Excerpt provided:

##########

5. It is contended by the Learned Counsel for the applicants that the witness who gives evidence under Section 49 of the Evidence Act must himself say in chief-examination that he has special means of knowledge as to the meaning of words or terms used in a particular district or by a particular class of people. The expression special means of knowledge does not necessarily mean that the person giving evidence should himself engage in a particular business or that he himself should be a member of a particular class of people. It is sufficient that he has special means of knowledge regarding the meaning of words or terms used in a particular district or by a particular class of people. The P.S.I. has stated in cross-examination that this is a common mode of giving a bet amongst gamblers. For the purpose of Section 49 of the Evidence Act gamblers would be a class of people It is true that the P.S.I. has not mentioned that he has special means of knowledge or how he acquired special means of knowledge. But he is a P.S.I. of Prohibition and Gambling Ahmedabad City. The very fact that he is a P.S.I. of Prohibition and Gambling would make him qualified under Section 49 of the Evidence Act unless it is brought out in the cross-examination that no value should be attached to his evidence. In such a case it is open to the accused to show in cross-examination that the evidence given by the witness is of no value or of little value.

##########

[Items listed in a dataset]
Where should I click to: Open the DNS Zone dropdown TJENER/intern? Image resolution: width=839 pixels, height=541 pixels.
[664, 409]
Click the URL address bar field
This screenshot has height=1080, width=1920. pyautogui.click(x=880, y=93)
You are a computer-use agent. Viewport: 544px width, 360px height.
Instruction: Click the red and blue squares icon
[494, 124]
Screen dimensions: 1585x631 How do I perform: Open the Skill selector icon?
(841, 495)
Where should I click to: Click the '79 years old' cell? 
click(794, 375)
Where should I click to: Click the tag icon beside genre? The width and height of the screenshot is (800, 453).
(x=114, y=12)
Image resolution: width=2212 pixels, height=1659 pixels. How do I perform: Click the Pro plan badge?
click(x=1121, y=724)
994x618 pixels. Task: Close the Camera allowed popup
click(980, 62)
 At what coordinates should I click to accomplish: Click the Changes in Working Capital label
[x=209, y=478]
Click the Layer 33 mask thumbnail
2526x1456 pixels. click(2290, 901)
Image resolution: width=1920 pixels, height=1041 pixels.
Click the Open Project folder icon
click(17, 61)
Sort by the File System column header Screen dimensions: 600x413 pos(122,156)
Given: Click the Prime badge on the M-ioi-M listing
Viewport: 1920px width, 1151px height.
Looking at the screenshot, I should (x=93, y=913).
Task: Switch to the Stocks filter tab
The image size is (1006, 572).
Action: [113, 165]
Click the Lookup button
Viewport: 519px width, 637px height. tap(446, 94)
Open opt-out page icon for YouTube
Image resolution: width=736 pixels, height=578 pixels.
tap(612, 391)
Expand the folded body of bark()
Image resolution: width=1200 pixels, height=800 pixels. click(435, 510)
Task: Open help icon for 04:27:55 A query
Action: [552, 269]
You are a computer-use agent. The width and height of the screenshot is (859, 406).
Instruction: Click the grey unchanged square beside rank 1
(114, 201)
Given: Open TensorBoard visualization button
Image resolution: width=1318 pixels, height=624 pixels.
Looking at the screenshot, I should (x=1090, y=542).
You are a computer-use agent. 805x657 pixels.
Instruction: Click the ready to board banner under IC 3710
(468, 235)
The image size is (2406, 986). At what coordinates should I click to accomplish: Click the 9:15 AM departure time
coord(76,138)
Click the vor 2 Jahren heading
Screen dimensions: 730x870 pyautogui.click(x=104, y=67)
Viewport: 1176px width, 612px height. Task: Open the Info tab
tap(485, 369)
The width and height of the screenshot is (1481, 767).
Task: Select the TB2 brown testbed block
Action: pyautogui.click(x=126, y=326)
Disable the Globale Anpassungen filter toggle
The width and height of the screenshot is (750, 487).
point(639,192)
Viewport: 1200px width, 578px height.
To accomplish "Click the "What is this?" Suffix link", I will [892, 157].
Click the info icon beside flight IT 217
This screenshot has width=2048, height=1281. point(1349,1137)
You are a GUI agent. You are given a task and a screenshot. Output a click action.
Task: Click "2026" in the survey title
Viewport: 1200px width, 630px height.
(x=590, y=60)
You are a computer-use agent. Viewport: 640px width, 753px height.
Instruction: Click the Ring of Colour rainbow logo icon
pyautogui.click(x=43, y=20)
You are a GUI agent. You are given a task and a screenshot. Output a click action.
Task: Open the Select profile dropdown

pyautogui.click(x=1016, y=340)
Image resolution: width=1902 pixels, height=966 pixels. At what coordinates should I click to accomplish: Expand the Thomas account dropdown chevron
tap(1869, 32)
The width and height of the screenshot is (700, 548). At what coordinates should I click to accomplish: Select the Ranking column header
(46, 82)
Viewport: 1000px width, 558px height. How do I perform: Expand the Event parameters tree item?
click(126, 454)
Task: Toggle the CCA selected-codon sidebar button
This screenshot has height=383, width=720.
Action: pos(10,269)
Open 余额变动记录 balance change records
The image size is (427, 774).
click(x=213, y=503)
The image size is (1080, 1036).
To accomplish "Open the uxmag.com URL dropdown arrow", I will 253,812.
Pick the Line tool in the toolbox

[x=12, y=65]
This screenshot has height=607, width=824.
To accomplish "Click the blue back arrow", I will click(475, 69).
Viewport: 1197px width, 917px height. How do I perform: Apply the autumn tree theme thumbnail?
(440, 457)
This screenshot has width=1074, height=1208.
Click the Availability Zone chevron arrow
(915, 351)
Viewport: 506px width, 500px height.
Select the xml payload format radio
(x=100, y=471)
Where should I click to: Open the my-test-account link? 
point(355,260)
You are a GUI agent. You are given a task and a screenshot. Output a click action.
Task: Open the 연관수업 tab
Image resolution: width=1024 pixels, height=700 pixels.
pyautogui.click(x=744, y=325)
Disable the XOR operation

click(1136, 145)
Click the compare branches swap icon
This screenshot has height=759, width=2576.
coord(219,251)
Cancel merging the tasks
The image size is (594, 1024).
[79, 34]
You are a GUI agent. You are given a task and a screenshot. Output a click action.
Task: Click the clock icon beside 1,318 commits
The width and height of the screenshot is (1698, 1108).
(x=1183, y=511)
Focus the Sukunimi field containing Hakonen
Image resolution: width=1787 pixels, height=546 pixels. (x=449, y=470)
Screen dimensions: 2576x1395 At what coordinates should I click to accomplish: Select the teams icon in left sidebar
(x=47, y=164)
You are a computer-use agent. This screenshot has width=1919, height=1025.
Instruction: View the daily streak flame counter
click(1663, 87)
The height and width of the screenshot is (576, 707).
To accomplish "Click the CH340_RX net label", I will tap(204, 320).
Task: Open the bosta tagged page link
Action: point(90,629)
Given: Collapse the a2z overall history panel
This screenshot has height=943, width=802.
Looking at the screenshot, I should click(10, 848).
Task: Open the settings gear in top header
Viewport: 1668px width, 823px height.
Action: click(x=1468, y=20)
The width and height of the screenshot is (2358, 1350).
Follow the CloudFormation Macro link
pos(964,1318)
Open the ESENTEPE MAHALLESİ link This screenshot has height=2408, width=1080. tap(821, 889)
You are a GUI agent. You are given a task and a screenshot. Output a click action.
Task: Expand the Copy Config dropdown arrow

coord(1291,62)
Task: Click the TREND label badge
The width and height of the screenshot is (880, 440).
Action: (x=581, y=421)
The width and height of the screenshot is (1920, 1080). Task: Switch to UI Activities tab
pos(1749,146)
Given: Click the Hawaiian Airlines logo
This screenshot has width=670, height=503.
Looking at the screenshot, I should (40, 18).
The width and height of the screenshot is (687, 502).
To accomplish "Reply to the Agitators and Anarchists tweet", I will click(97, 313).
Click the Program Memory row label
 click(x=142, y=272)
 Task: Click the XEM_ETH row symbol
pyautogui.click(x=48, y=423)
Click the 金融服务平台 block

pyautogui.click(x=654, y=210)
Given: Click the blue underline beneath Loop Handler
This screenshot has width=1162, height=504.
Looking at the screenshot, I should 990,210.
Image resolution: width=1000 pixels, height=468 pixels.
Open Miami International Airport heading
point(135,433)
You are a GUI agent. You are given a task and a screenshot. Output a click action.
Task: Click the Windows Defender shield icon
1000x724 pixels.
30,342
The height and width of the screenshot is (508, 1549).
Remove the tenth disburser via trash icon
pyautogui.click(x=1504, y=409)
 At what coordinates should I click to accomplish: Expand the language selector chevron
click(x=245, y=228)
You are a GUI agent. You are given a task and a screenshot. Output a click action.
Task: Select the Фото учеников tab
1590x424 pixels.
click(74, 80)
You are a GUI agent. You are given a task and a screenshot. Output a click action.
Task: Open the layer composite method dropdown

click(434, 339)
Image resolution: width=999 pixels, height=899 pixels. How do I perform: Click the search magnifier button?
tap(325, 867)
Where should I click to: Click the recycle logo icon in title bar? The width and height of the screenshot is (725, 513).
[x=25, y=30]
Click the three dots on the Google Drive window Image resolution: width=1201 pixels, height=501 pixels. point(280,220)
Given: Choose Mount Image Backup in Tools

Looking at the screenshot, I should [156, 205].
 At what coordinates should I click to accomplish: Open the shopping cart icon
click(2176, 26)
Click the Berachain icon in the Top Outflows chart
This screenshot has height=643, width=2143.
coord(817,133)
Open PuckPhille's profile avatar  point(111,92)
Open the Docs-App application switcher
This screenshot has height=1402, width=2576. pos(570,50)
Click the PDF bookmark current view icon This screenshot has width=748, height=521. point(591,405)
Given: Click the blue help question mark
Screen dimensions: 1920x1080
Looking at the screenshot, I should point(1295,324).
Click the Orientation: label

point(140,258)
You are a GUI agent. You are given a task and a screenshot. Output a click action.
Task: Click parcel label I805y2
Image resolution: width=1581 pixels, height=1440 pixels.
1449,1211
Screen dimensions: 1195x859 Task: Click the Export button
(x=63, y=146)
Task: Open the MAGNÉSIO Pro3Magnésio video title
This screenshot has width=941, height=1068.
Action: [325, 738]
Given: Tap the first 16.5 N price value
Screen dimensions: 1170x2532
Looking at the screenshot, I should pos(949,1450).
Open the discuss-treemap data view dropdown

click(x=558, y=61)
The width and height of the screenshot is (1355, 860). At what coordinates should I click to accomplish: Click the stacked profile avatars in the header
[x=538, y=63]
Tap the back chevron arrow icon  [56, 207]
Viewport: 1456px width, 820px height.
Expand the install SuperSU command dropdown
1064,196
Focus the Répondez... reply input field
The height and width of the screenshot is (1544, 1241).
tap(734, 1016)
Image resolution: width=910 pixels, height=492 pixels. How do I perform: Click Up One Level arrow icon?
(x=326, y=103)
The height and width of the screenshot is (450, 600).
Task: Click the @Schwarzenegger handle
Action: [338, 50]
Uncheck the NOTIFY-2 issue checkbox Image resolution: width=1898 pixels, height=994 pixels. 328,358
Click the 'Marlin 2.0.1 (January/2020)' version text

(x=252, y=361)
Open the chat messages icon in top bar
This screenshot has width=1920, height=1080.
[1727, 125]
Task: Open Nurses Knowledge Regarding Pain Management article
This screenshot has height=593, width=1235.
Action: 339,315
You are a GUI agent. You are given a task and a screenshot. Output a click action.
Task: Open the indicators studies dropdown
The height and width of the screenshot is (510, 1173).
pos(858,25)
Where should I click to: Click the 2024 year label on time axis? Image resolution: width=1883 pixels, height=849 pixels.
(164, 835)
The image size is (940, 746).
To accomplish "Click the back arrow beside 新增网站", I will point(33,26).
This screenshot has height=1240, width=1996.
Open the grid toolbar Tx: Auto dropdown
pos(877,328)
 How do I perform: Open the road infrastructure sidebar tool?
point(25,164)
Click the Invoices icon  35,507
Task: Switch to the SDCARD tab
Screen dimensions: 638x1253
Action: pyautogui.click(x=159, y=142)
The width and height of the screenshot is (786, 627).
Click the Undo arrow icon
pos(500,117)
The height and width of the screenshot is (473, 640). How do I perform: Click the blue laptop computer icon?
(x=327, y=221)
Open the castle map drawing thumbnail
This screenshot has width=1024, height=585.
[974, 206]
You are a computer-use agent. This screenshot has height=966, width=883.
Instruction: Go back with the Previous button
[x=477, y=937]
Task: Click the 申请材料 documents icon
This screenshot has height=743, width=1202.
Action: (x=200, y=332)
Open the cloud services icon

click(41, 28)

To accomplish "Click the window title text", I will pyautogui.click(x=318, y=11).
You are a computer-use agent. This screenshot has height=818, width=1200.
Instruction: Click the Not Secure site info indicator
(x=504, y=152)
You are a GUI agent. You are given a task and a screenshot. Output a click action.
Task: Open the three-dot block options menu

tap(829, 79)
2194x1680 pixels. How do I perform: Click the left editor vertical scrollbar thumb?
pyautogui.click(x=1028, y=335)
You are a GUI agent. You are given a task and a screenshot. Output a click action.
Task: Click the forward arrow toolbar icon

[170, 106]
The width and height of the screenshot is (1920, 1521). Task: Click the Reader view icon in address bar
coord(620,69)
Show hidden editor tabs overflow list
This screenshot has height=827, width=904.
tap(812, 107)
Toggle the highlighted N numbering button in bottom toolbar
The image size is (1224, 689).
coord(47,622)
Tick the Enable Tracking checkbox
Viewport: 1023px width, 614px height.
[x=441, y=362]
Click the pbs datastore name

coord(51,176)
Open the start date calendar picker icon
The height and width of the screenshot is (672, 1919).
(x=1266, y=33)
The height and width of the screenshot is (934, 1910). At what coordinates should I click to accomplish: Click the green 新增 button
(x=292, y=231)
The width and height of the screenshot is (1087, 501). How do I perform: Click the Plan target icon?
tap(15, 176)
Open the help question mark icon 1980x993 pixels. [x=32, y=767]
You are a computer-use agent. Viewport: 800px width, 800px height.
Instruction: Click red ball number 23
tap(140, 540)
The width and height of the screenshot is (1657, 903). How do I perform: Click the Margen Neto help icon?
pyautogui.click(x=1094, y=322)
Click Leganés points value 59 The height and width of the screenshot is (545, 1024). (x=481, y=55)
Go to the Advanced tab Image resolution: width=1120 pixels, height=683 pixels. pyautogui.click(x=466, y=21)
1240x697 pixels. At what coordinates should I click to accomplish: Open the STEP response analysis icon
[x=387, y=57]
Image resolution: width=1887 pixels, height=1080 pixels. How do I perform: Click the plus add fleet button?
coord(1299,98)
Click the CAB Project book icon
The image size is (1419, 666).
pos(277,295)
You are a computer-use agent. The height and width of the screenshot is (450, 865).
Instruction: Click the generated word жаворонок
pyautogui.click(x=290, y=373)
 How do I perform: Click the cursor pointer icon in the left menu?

##########

Written problem: In the passage on Section 49 of the Evidence Act, what did the P.S.I. state in cross-examination?

Solution to the exercise: He stated that this is a common mode of giving a bet amongst gamblers.